Cela compte pour juger les choix matériels. Une structure légère, des murs réparables et des espaces semi-ouverts ne sont pas seulement intéressants sur une coupe d'architecte s'ils continuent à supporter des usages différents une fois le projet livré.
Pas tout local
Réduire Bidi Bidi à « construire en terre » ferait perdre l'essentiel.
Le projet devient intéressant lorsque la terre n'est pas utilisée partout.
La terre reste là où le chantier peut la transformer avec peu d'énergie et où sa masse comme son empilement servent vraiment l'enveloppe, la lumière et l'acoustique. Puis elle s'arrête. Au-dessus, un toit d'acier préfabriqué prend en charge ce que la terre ne peut pas faire : grande portée, protection contre la pluie, ombre, collecte d'eau et support des canaux lumineux.

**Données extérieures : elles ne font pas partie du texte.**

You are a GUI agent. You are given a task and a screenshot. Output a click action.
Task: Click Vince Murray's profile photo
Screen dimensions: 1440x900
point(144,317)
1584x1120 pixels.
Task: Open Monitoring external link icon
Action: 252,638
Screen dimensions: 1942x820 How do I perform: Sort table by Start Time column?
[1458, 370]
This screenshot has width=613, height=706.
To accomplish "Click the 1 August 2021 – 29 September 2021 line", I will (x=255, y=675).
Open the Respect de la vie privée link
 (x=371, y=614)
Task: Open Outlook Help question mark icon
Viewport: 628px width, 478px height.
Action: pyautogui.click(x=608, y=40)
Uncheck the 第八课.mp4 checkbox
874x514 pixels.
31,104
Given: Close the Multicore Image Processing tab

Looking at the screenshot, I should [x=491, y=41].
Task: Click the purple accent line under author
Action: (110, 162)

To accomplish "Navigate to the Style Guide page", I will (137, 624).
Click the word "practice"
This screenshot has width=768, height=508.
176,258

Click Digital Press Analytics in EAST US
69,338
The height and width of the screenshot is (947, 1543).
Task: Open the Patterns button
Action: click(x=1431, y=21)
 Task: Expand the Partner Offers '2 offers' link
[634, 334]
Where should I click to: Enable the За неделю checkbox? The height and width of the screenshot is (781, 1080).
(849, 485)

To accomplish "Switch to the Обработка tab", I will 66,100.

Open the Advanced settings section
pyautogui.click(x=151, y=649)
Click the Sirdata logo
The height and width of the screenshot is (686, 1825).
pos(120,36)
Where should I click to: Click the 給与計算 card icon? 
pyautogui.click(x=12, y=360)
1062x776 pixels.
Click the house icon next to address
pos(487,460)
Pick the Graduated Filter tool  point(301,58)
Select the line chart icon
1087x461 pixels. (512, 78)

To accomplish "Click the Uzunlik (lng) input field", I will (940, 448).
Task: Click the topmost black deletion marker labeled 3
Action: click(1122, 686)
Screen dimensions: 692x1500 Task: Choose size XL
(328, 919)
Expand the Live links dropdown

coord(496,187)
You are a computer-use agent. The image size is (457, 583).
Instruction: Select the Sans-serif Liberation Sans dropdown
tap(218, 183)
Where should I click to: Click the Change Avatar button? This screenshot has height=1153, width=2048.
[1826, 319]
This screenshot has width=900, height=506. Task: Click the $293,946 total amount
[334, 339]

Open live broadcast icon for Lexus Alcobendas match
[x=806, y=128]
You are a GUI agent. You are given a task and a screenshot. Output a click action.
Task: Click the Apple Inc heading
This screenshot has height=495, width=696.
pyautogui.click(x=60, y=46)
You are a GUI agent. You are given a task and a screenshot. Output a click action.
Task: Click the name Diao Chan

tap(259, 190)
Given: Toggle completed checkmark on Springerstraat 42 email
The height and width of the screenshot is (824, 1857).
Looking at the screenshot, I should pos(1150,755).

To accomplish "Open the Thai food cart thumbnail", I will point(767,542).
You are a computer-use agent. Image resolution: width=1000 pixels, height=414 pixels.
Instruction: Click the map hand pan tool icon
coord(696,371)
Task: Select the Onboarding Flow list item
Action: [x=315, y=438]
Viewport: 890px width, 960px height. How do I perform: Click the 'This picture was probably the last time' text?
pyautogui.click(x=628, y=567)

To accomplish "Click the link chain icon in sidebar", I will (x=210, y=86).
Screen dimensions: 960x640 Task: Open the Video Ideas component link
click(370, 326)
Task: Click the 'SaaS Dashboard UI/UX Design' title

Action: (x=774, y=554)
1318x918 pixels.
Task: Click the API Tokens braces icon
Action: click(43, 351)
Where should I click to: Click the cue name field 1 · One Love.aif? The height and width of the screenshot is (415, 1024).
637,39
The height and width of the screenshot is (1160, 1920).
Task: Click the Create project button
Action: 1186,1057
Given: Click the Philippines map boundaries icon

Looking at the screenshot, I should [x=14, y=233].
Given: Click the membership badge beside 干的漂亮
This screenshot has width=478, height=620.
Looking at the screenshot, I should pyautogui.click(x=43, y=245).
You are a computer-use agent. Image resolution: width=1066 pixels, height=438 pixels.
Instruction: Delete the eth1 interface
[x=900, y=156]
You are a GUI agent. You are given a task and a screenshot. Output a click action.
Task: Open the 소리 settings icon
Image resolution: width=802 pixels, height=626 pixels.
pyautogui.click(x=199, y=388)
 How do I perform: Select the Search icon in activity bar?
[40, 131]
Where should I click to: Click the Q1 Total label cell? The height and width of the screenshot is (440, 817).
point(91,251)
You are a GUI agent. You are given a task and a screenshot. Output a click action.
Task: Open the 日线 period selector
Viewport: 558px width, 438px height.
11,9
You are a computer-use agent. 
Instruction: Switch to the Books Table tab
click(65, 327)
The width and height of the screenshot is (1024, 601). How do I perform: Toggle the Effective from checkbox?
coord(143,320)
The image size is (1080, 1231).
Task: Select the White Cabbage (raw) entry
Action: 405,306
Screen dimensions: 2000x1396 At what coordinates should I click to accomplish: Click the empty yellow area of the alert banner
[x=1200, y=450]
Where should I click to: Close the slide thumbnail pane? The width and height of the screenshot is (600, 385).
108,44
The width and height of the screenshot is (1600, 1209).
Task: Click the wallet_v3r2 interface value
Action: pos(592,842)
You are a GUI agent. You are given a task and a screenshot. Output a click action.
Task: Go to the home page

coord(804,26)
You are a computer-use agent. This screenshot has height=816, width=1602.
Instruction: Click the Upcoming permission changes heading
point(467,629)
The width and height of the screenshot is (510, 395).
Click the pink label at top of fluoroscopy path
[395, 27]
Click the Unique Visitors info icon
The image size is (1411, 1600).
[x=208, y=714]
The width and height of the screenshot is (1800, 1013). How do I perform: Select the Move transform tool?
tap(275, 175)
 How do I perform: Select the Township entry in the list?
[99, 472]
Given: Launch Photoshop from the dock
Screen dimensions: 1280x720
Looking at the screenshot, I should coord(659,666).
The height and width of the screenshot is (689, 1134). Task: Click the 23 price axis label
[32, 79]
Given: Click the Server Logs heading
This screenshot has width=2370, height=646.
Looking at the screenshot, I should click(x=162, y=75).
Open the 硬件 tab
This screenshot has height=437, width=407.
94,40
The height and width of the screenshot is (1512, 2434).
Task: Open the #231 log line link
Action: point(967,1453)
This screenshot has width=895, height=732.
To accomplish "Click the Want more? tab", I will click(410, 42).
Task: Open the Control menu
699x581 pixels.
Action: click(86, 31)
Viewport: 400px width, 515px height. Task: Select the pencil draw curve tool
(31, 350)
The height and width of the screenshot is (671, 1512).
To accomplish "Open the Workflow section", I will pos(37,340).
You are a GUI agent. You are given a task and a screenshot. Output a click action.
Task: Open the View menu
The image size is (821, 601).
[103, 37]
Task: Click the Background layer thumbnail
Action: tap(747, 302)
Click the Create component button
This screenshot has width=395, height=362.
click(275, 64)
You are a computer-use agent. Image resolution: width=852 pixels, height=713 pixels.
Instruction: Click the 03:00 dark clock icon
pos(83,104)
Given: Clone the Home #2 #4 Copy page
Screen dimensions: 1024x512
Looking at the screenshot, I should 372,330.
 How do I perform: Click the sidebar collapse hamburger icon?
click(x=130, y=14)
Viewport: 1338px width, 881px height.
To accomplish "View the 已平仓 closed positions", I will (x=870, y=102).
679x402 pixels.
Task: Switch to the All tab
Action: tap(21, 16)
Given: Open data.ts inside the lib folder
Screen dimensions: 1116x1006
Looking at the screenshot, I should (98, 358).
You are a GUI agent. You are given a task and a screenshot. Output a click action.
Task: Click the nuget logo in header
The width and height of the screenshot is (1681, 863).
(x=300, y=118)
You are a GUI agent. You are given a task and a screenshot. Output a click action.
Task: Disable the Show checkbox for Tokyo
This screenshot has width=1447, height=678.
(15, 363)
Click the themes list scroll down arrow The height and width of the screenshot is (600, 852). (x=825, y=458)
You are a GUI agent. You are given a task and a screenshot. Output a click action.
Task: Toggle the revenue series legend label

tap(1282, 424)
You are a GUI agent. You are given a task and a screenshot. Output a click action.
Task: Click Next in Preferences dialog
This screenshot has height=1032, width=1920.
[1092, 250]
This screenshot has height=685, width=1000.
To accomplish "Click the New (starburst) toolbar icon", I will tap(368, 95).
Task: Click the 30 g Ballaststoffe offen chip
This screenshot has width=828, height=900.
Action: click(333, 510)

Même le bois local est refusé lorsqu'il cesse d'être une ressource raisonnable.
C'est moins romantique qu'un bâtiment prétendument sorti tout entier du sol voisin. C'est aussi beaucoup plus transférable.
La proximité géographique n'est donc qu'un critère parmi d'autres.
C'est celui dont l'usage local reste soutenable et dont les propriétés correspondent vraiment au travail qu'on lui demande.